**WHAT TO DO**
Search the records for the string "computer", then copy each line that has it.

**RAW DATA**
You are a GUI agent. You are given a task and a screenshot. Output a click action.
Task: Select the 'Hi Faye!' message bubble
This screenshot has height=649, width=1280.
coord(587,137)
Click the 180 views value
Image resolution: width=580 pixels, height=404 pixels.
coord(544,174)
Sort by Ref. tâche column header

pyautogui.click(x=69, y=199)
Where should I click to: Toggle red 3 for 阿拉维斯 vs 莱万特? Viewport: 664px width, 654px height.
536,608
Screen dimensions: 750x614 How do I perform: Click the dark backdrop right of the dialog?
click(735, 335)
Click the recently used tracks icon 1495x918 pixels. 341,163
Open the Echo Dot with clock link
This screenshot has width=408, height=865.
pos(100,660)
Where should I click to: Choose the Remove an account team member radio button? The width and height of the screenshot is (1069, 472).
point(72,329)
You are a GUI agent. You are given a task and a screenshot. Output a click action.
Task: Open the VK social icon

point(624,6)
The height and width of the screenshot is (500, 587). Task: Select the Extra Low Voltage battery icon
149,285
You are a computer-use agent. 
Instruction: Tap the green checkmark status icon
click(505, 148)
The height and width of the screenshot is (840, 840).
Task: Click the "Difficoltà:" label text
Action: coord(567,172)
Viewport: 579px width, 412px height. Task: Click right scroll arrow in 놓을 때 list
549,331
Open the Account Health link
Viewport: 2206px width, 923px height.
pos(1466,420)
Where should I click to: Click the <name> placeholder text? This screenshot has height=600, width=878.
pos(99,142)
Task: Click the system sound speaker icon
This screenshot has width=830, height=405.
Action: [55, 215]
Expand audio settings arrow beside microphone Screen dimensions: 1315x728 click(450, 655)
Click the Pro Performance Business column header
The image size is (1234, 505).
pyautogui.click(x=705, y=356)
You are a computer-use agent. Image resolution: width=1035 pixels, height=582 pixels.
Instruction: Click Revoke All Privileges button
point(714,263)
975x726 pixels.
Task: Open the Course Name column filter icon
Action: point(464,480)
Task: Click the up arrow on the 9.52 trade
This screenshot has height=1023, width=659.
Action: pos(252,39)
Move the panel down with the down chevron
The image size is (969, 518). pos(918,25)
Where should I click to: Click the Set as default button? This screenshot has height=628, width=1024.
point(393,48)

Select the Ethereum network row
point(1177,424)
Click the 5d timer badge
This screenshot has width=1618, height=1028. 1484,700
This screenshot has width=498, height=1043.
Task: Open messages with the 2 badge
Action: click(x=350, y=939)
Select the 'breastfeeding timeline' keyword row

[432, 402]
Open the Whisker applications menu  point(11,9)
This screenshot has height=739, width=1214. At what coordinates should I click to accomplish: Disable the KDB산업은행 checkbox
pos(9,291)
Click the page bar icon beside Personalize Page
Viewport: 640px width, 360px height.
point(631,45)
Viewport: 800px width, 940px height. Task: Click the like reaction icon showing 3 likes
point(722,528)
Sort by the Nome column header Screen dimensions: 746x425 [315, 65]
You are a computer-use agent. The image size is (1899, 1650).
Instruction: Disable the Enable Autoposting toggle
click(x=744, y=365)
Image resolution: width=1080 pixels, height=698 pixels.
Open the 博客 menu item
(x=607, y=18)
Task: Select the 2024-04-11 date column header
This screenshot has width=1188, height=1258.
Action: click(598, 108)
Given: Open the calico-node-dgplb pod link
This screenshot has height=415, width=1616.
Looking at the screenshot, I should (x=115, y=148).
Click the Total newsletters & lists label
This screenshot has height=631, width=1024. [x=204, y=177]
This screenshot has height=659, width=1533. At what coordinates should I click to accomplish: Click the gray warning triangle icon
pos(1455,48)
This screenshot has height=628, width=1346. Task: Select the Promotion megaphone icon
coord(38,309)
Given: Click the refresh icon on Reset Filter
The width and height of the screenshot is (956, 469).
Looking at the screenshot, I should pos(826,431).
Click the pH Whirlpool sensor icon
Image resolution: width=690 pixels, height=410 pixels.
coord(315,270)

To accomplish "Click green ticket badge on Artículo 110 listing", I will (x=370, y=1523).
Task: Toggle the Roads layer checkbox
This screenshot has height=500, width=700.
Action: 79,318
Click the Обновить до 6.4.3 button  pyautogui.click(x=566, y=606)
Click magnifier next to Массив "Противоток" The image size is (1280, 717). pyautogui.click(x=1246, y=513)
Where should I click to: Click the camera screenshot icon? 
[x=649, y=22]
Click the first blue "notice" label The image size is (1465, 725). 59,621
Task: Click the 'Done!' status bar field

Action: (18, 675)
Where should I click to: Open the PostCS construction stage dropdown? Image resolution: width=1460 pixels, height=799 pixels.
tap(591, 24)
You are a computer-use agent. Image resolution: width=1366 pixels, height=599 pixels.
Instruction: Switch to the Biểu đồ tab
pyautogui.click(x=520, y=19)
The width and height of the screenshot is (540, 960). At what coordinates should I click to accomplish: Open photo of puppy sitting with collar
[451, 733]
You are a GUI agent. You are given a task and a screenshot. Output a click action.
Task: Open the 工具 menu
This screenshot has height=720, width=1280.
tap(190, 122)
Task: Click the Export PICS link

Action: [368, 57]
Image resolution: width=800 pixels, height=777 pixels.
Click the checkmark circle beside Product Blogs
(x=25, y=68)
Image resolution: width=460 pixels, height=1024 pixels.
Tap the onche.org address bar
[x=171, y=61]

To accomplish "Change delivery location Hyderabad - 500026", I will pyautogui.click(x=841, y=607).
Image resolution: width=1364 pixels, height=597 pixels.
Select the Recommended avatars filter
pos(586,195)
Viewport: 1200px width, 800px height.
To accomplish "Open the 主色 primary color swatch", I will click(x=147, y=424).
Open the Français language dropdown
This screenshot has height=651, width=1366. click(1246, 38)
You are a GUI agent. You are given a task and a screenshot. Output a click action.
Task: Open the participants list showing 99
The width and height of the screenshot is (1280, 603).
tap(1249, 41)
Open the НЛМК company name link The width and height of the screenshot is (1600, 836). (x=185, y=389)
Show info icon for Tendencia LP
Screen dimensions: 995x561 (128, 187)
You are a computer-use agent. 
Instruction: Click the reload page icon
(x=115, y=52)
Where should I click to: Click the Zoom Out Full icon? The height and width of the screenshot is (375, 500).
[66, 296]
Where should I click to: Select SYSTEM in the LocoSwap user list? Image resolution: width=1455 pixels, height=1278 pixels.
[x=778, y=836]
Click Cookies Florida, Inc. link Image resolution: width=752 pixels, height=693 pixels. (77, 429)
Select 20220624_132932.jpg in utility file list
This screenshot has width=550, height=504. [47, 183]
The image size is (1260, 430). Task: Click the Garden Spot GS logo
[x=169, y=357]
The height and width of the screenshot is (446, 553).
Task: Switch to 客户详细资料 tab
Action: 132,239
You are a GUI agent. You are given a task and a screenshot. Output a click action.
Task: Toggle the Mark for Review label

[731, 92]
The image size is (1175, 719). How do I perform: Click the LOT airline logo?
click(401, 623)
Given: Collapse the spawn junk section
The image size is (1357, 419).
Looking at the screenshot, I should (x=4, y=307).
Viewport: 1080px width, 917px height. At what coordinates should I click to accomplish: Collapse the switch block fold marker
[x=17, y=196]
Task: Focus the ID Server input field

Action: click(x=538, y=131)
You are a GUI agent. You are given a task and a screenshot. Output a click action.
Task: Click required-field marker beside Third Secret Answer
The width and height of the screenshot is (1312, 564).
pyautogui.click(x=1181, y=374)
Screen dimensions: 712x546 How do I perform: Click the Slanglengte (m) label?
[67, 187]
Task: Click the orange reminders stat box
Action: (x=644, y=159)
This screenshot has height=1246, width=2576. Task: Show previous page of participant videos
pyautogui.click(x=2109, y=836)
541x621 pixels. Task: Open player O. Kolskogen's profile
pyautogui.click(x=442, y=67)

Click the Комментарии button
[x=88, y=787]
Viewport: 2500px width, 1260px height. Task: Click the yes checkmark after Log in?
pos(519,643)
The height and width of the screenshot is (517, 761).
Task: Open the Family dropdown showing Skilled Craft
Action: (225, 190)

**RESULT**
You are a computer-use agent. 
You are a computer-use agent. Image resolution: width=1035 pixels, height=582 pixels.
You are a computer-use agent. The image size is (1899, 1650).
You are a computer-use agent. Image resolution: width=1366 pixels, height=599 pixels.
You are a computer-use agent. 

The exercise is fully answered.